§ **Stated exercise**: Turn the stretch of lines below, from the line containing "Screen dimensions: 1130x650" through the line containing "point(966,10)", into a numbered list with blank lines left out. Include only those lines.

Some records
··········
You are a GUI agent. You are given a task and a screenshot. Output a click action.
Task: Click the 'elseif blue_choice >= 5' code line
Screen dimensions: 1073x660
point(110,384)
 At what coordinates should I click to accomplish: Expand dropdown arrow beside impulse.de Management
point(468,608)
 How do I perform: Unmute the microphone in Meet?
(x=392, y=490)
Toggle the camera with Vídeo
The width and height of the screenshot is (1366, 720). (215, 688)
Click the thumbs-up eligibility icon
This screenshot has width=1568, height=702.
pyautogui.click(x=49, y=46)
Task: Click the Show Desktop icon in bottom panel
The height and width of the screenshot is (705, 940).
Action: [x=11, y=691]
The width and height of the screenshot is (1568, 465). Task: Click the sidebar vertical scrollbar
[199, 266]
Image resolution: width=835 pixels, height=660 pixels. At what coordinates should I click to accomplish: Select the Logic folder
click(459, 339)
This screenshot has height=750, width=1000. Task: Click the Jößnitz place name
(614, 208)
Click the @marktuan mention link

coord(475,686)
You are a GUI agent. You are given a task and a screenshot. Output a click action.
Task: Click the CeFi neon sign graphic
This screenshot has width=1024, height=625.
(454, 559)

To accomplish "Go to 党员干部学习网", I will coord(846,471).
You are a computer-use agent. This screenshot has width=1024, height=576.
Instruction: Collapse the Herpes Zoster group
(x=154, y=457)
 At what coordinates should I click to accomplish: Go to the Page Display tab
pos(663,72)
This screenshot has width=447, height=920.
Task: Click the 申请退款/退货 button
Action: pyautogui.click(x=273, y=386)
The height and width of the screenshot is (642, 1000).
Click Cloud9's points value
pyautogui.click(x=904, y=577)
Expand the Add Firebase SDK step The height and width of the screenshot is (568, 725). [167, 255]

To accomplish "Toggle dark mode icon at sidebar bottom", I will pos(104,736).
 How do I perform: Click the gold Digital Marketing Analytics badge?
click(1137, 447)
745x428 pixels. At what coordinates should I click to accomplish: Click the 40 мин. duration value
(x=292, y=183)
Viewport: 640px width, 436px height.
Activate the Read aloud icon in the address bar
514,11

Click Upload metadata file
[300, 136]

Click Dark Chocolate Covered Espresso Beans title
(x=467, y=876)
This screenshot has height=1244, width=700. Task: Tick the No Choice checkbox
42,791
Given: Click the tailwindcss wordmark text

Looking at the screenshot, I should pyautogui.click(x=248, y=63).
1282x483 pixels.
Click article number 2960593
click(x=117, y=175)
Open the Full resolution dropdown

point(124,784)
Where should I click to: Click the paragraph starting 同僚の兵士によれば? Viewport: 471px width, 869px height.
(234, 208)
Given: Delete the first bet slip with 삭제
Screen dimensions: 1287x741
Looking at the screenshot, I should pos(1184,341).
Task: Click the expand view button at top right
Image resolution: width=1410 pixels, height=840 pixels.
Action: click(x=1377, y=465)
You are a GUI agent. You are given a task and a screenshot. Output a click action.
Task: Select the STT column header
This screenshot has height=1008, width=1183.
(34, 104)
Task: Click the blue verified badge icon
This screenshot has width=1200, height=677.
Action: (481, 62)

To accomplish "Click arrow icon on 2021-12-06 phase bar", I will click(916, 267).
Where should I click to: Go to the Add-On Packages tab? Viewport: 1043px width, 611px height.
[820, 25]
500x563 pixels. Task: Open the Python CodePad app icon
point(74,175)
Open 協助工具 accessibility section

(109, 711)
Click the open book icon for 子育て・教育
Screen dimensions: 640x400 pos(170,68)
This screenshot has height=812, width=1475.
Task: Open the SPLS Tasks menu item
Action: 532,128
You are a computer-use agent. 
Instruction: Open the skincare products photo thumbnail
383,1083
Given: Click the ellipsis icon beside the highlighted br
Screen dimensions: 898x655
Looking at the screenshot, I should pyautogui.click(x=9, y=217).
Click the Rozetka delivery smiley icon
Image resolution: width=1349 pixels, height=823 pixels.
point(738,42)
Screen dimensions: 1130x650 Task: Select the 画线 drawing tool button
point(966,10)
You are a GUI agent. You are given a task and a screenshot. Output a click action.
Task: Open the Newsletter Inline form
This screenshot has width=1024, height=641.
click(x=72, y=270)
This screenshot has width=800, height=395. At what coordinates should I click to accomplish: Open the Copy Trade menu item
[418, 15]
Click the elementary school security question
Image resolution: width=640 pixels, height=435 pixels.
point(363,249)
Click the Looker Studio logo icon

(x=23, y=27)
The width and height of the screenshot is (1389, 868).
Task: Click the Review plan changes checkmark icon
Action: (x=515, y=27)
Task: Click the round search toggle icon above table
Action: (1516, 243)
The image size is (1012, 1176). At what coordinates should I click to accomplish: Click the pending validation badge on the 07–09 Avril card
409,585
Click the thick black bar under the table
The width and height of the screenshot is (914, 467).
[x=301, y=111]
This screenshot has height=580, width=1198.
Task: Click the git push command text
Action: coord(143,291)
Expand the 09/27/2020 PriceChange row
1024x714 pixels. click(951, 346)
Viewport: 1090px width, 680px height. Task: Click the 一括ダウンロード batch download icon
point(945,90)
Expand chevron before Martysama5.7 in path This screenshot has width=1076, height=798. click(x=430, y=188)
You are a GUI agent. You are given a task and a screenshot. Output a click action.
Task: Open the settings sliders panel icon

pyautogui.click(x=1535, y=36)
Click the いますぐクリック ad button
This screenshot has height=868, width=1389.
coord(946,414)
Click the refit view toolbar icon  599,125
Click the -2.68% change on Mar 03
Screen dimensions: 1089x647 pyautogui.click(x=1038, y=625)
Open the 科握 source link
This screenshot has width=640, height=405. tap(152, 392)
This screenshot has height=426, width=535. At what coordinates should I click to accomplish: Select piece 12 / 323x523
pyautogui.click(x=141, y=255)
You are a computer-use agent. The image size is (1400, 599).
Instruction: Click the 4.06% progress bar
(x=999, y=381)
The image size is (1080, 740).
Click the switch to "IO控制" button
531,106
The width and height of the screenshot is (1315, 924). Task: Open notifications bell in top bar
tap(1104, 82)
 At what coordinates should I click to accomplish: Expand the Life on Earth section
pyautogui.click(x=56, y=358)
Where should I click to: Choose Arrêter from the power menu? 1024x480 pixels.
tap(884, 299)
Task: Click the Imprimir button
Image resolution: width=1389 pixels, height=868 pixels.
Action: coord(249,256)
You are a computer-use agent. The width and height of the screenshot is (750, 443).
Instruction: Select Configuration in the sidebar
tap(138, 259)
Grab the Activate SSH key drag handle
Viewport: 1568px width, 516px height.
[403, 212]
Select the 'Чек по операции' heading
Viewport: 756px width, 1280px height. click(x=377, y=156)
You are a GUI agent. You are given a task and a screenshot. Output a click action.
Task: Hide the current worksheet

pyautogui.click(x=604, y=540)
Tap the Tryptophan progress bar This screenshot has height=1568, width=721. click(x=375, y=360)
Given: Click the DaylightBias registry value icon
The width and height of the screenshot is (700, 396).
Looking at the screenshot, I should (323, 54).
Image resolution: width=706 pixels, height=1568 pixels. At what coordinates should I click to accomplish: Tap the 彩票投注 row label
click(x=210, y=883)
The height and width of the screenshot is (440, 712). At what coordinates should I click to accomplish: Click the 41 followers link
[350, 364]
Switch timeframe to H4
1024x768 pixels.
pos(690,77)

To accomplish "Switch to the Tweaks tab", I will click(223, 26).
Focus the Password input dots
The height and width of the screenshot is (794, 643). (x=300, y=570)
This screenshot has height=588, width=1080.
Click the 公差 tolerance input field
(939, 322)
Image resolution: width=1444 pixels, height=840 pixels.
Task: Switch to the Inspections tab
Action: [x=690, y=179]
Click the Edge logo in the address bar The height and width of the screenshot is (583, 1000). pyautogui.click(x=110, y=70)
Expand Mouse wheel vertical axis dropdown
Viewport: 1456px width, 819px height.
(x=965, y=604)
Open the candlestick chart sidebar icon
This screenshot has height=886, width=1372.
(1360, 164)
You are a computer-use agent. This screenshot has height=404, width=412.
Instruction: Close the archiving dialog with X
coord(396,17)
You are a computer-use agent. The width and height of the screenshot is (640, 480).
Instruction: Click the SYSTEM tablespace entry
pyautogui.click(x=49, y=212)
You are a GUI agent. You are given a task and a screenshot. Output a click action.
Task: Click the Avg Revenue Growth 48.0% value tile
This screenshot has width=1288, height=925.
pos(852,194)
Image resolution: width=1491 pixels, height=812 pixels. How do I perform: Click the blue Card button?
··········
§ **Response to this exercise**:
1. Screen dimensions: 1130x650 Task: Select the 画线 drawing tool button
2. point(966,10)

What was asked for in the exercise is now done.